In July of 2016 a friend introduced me to Dr. John Douillard’s book, "Body, Mind and Sport." In this wonderful book, Douillard maintains that nose breathing is a must for a runner at any speed. I’d been able to nose breathe while running slow, but not while running fast. Douillard claims that for himself and others, a year of nothing but nose breathing while running will significantly improve an athlete’s performance. Douillard also maintains that nose breathing promotes calmness while mouth breathing promotes a sense of fight or flight.
     So in July on 2016 I began nose breathing while running fast. At first I could do it for only two-hundred meters. In a couple of weeks I could nose breathe while running hard for four-hundred meters. By October I was able to run a mile at a ten minute pace while nose breathing. A ten minute mile pace is a hard running pace for me. I felt proud of myself for this achievement.
     On the same day that I’d run a mile hard while nose breathing, I had to face up to my limitations. I didn’t feel quite right after that run. Drinking a lot of Gatorade didn’t help.
     Two days after that run I had one of the worst asthma attacks of my life. My peak flow went way down. I was running a fever. I had to go to the emergency room for a nebulizer treatment and I continued using the nebulizer for a week after that. I had not had to use a nebulizer for at least fifteen years.
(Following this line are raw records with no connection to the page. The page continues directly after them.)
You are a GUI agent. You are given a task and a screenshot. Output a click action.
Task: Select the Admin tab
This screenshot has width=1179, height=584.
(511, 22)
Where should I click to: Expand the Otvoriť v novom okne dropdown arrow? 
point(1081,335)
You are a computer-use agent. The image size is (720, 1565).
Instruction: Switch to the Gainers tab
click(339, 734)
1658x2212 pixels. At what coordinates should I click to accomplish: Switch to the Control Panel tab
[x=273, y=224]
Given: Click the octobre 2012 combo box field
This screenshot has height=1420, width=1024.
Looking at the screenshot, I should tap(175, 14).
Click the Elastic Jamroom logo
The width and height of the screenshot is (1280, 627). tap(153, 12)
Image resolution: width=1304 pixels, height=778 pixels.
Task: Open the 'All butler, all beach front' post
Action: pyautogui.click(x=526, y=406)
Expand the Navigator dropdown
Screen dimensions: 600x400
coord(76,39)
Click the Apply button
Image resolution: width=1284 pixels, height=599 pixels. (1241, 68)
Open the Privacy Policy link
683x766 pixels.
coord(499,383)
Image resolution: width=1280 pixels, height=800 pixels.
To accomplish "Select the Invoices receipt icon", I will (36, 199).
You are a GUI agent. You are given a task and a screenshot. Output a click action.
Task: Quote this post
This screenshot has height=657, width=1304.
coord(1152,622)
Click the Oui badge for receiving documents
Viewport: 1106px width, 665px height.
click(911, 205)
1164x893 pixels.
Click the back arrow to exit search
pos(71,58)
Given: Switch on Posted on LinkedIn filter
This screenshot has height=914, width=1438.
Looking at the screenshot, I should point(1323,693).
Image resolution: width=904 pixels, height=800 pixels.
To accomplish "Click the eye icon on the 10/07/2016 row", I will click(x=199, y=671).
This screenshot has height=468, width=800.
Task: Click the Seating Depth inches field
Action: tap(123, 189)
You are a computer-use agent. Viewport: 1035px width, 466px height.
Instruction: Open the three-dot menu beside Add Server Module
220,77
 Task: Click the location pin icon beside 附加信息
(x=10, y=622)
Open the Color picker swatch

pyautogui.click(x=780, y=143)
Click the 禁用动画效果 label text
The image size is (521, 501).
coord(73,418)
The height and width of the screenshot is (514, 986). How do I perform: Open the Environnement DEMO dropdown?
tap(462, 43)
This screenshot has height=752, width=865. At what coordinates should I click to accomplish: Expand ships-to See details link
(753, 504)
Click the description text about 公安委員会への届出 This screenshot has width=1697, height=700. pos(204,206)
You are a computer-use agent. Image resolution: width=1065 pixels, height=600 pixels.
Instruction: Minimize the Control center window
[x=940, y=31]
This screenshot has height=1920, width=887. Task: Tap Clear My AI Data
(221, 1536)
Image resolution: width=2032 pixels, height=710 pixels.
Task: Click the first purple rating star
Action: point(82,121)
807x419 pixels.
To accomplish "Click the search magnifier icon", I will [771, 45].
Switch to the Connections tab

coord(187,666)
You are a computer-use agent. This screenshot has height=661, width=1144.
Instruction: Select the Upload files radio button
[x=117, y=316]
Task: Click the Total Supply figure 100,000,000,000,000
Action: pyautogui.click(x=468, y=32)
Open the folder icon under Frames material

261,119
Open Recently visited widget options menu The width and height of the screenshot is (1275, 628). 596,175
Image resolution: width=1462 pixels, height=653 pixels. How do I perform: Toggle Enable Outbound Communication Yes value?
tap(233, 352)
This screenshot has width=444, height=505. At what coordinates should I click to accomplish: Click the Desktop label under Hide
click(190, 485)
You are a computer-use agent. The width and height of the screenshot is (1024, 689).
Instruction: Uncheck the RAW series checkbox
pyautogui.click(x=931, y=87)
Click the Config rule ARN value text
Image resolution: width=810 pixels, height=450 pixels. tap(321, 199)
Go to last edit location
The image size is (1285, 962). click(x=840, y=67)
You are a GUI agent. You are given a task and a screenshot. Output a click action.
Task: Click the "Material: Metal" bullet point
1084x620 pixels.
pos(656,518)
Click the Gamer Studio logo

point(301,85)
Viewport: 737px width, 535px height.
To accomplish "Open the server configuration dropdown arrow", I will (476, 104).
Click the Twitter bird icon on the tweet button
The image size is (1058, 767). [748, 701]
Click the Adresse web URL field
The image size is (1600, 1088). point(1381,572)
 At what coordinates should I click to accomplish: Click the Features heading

My chest congestion was thick and green looking.
After two rounds of prednisone, two different antibiotics, no exercise and a lot of rest and liquids, I was able to resume running a month later. My doctor said it was a mild case of pneumonia.
     No running for a month for me meant slipping out of running shape. This was a time of constant reflection. Why did I run myself sick? I felt like I was repeating a pattern that I should know not to repeat. I made many mistakes that contributed to my asthma attack and pneumonia. First, the week before the asthma attack I’d run nine miles. The week before that I’d run three miles. That was a two-hundred percent increase. I know I should only increase my running mileage by five percent a week. But I thought I could get away with it. It turned out I could not.
     Second, I’d been visiting my son-in-law during the week of running too much. He got a cold during the visit. So I knew I was being exposed to cold germs yet I ran a very hard run. I know, for me, a cold can easily turn to a severe asthma attack. Yet I ran hard anyway. I thought I could get away with it. I could not.
    Third, the day after my hard run, I had to get up at 5 a. m. to get an airplane back home. It turned out I didn’t get much sleep that night. I knew I probably wouldn’t. So why did I schedule a hard run on Saturday, knowing that I would get less sleep than usual Saturday night? I thought I could get away with it. I could not.
     Fourth, I know that fall and spring are my worst seasons. This is true for a lot of people. Dr. Jessica Nitya Eisenheim, a Naturopathic doctor, made this clear in a YMCA presentation I attended a few months ago.. I know I should not do much hard running during these seasons. I hardly ever get sick after a hard run in the summer. In the spring, winter and fall I have a pattern of getting sick after a hard run. So why did I do that hard run on that Saturday? I thought I could get away with it. I could not.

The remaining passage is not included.